BAGHDAD (AP) — The Iraqi president announced Tuesday that he will summon Turkey’s ambassador and hand him a formal letter of protest over recent Turkish airstrikes on Iraqi territory.
The official protest came a day after an airstrike on a military airport in Arbat, southeast of the city of Sulaymaniyah in northern Iraq’s semi-autonomous Kurdish region. Three members of the region’s counterterrorism force died and three of the Kurdish Peshmerga forces were wounded, according to local officials.
“Day after day, systematic military attacks on Iraqi territory, specifically in (the Kurdish) region, are escalating without military or security justification,” Iraqi President Abdul Latif Rashid said in a statement.
The “aggression targeted innocent civilians and military and security headquarters,” he said.
Rashid belongs to the Patriotic Union of Kurdistan (PUK) party, which has its main seat of power in Sulaymaniyah.
There was no immediate comment from Turkey.
The targeted airport had recently undergone rehabilitation to facilitate the training of anti-terror units affiliated with the PUK, one of the two often-competing main parties in the region.
Bafel Talabani, the party’s leader, in an official statement on Monday labeled the alleged Turkish attack as part of a series of “conspiracies” aimed at jeopardizing Kurdistan’s security. He urged the federal government to “uphold its constitutional and national duties” in safeguarding Iraq’s territory and airspace, specifically in the Kurdish region.
U.S. Ambassador to Iraq Alia Romanowski in a statement posted on the platform X, formerly known as Twitter) condemned the attack on the airport.

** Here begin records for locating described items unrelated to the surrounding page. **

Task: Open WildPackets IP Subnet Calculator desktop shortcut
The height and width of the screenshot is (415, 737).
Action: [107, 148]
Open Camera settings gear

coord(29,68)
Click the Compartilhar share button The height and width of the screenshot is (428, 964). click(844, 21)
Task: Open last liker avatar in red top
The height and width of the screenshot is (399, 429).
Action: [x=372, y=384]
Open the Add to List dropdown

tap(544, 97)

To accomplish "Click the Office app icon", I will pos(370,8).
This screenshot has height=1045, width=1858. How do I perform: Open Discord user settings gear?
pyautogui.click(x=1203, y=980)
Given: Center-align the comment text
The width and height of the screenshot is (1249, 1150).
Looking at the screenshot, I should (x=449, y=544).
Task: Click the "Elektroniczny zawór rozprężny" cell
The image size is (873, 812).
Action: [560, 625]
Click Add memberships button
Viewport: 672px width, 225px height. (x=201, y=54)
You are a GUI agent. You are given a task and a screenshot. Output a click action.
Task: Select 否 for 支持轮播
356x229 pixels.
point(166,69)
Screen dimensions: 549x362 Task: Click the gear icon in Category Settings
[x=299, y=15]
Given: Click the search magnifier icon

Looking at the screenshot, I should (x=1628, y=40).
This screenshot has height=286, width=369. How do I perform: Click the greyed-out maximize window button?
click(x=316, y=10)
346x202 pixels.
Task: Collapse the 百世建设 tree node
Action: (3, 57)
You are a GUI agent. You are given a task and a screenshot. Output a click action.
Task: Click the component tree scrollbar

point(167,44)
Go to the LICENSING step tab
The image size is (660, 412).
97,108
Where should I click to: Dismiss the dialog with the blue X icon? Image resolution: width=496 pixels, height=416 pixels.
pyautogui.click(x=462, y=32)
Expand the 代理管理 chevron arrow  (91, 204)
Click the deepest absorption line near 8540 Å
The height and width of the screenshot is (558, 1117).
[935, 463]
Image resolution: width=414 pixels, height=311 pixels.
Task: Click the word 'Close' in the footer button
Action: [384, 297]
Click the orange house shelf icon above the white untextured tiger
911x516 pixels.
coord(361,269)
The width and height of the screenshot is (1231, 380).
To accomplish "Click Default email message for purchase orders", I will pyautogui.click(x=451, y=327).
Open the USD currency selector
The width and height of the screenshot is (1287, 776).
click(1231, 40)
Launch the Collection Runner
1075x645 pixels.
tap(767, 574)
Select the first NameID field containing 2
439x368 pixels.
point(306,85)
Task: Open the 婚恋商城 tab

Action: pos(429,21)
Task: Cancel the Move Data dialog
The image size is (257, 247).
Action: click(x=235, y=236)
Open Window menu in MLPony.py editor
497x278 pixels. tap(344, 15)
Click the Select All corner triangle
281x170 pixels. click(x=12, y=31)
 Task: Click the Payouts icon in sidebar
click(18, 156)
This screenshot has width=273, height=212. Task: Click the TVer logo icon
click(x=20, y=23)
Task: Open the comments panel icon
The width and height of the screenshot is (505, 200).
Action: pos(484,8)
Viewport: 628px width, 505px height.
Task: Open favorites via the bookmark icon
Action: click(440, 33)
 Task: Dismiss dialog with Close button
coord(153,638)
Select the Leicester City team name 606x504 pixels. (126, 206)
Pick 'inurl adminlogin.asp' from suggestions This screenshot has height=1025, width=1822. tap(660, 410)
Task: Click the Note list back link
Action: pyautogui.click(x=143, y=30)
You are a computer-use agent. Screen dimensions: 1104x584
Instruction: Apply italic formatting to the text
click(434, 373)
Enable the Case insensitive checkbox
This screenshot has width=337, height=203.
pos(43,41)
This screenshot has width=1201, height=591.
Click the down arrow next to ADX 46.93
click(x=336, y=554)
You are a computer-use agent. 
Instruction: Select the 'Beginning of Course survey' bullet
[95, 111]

“We reaffirm our support for respect of Iraq’s sovereignty and territorial integrity — both are essential to Iraq’s stability and security,” she said.
Also on Monday, the Kurdistan National Congress, an umbrella organization of Kurdish groups and parties, said in a statement that one of its members was killed inside the group’s office in Erbil. It gave no details.
Turkey often launches strikes against targets in Syria and Iraq that it believes to be affiliated to the Kurdistan Workers’ Party, or PKK, a Kurdish separatist group that has waged an insurgency against Turkey since the 1980s.
Ankara considers the PKK and allied Kurdish groups in Syria and Iraq as terrorist organizations.
In April, Turkey closed its airspace to flights to and from Sulaymaniyah International Airport, citing an alleged increase in Kurdish militant activity threatening flight safety.
Days later, the Syrian Democratic Forces – Kurdish-led forces operating in northeast Syria that are allied with the United States but considered by Turkey to be an offshoot of the PKK – accused Turkey of launching a strike on the airport when SDF commander Mazloum Abdi was at the site. Abdi was unharmed.
Also on Tuesday, Iraqi officials announced that they had carried out an agreement to disarm members of Iranian Kurdish dissident groups based in northern Iraq and to relocate their members from their current bases near the Iranian border. Iran has periodically carried out airstrikes on the groups’ sites on Iraqi territory.
A joint committee set up by the central government in Baghdad and the Kurdish regional government, said the bases had been “permanently evacuated” and their occupants “transferred to a place far from the border.”